History of Twenty20 Cricket

Necessity is the mother of invention. The same tenet also applies to the Twenty20 format of cricket. The idea of a shortened format of the game at a professional level was
discussed by the England and Wales Cricket Board (ECB) first in 1998 and then subsequently in 2001. When the Benson & Hedges Cup ended in 2002, the ECB needed another one-day competition to fill its place.

The cricketing authorities were looking to boost the game's popularity with the younger
generation in response to dwindling crowds and reduced sponsorship. It was intended to
deliver fast paced, exciting cricket accessible to thousands of fans who were put off by
the longer versions of the game. Stuart Robertson, the marketing manager of the ECB,
proposed a 20 over per innings game to county chairmen in 2001 and they voted 11-7
in favour of adopting the new format.
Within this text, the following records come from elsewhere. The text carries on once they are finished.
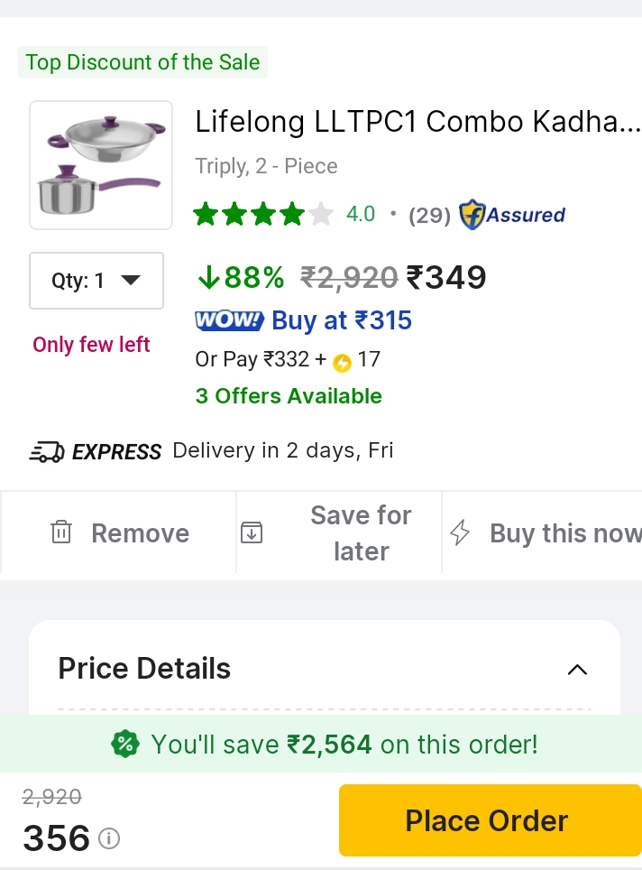Tap the green savings percent badge

pyautogui.click(x=125, y=745)
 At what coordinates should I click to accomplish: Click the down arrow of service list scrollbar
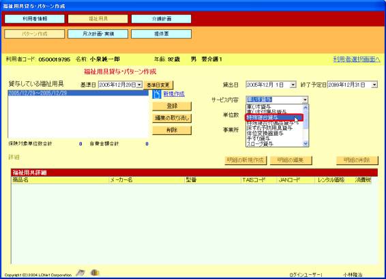click(x=306, y=143)
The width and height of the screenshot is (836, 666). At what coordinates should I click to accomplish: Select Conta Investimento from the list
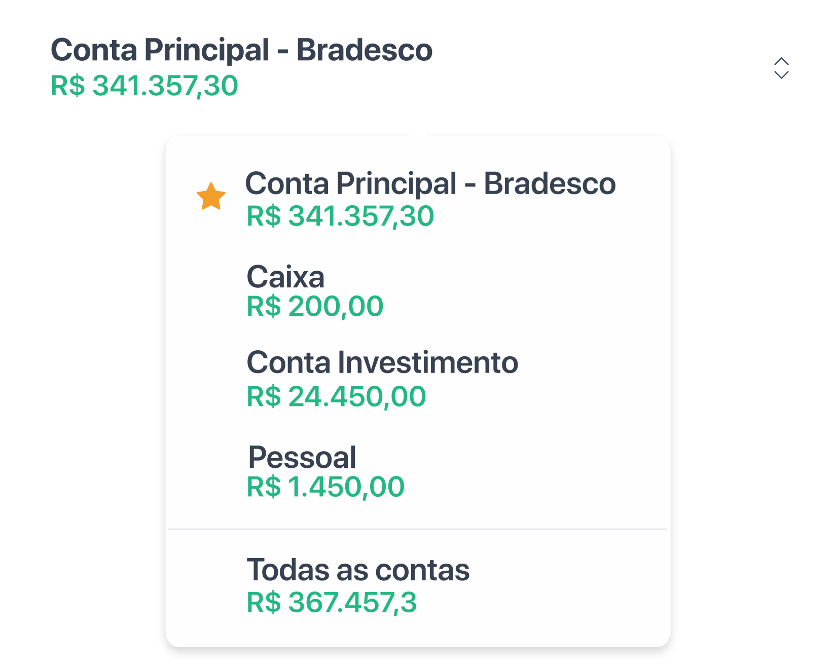click(381, 362)
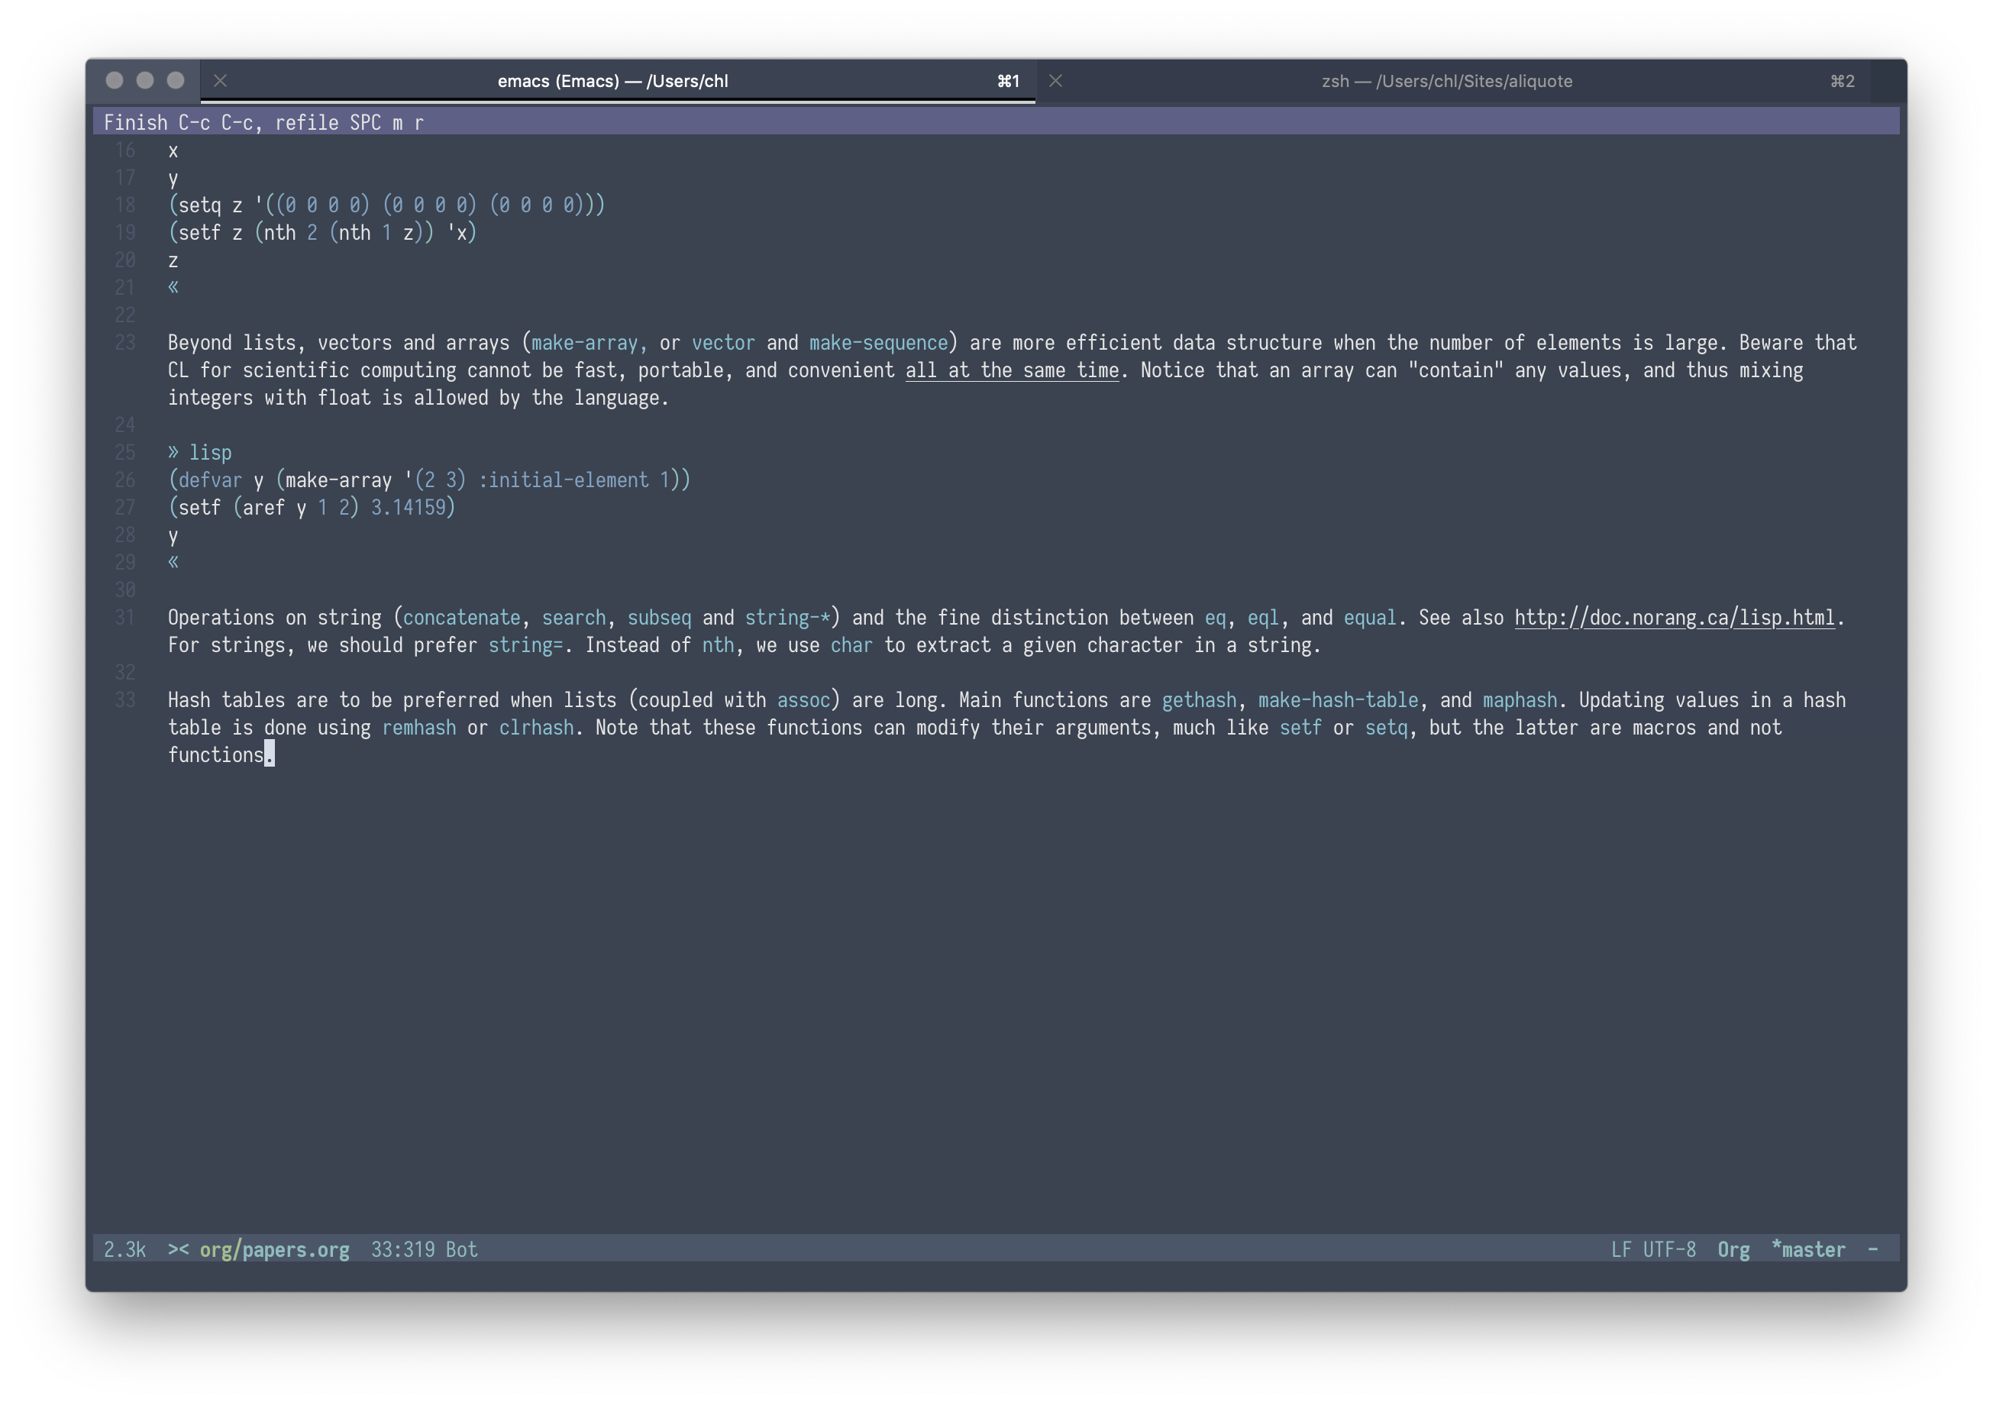Click the 2.3k buffer size indicator
This screenshot has height=1405, width=1993.
(x=125, y=1250)
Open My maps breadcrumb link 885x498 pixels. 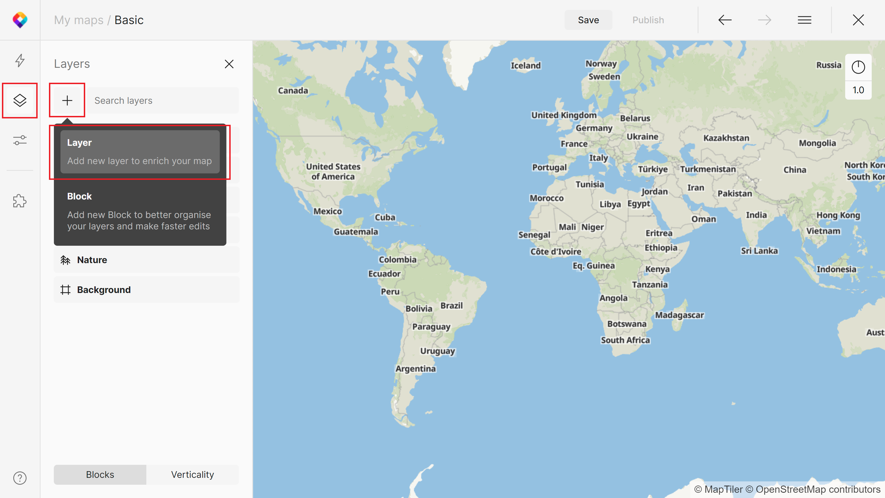click(x=79, y=20)

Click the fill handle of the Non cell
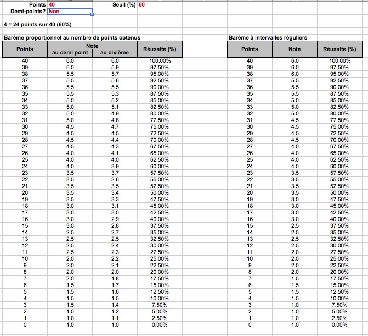tap(92, 14)
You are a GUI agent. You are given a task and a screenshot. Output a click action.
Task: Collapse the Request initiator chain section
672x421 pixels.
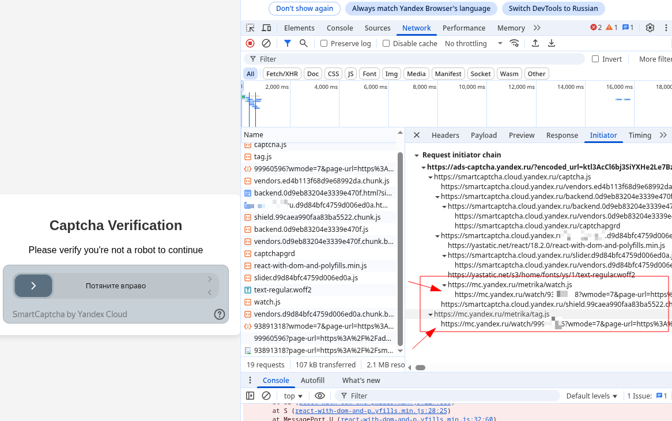417,155
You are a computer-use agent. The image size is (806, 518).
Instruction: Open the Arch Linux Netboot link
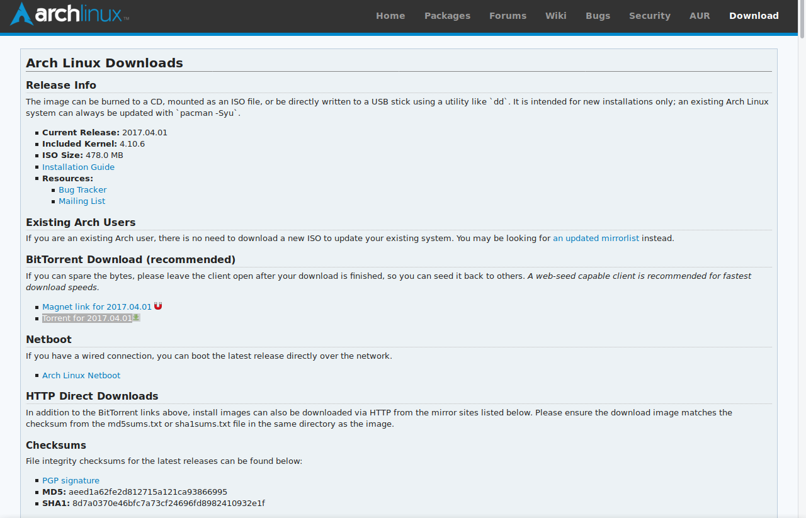(81, 375)
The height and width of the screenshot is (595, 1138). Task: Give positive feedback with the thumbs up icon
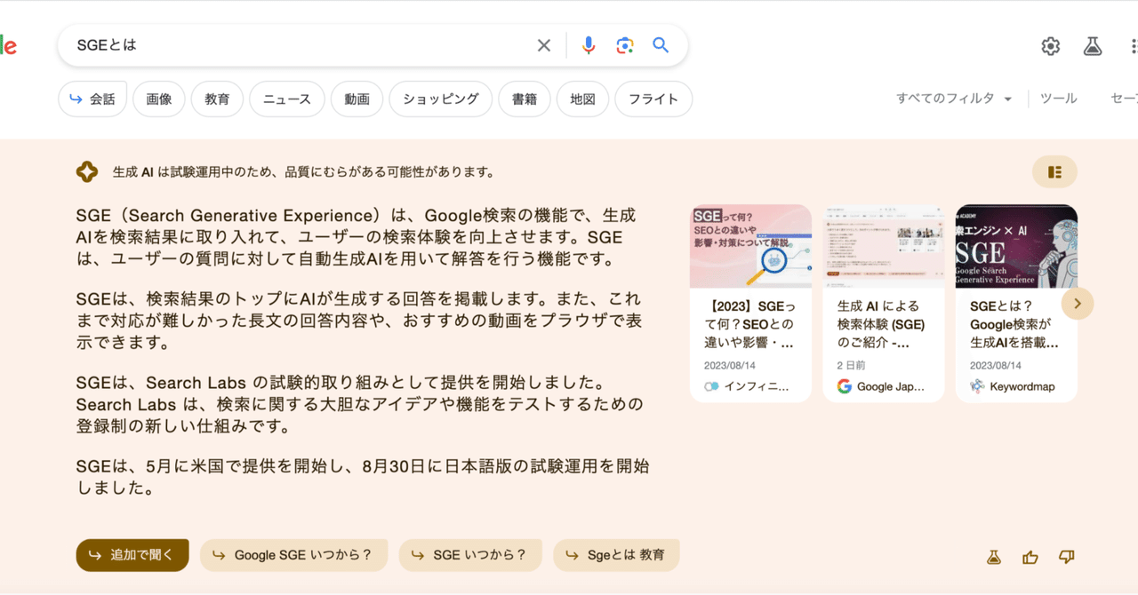click(1030, 556)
A media group was invited to develop a name for
the new game and Twenty20 was the chosen title.

The first official Twenty20 matches were played on June 13, 2003 between a variety of
English counties in the Twenty20 Cup. The first Twenty20 game at Lord's was held on
July 15, 2004 between Middlesex and Surrey. It attracted a crowd of 26,500 - the
largest audience for any county cricket game other than a one-day final since 1953.

Since then, Twenty20 spread across the world with Australia and South Africa embracing
it before the other ICC Test playing nations. India was, in fact, among the last ICC Test
nation to adapt and adopt the Twenty20 format. The revolution truly began after India
won the inaugural World T20 Cup in South Africa in September, 2007.

The Indian Premier League was the league extraordinaire that took the world by storm.
The first season was held from April 18, 2008 to June 1, 2008. Underdogs Rajasthan
Royals, led by Shane Warne, pipped MS Dhoni-led Chennai Super Kings in the final to
win the first title at the DY Patil Stadium in Navi Mumbai.

The eight-team tournament, based on regional loyalties, played each other two times on
a home and away basis. The tournament lasted for 46 runs with 59 matches scheduled,
out of which 58 took place and one was washed out due to rain.

The IPL also for the first time brought about an unique team and player auction system
that brought the best international cricketers with Indian players under one roof. Among
the top international cricketers who came to the party were Adam Gilchrist, Matthew
Hayden, Shaun Pollock, Shoaib Akhtar, Sanath Jayasuriya and Ricky Ponting. The total
prize money for the IPL was $ 3 million.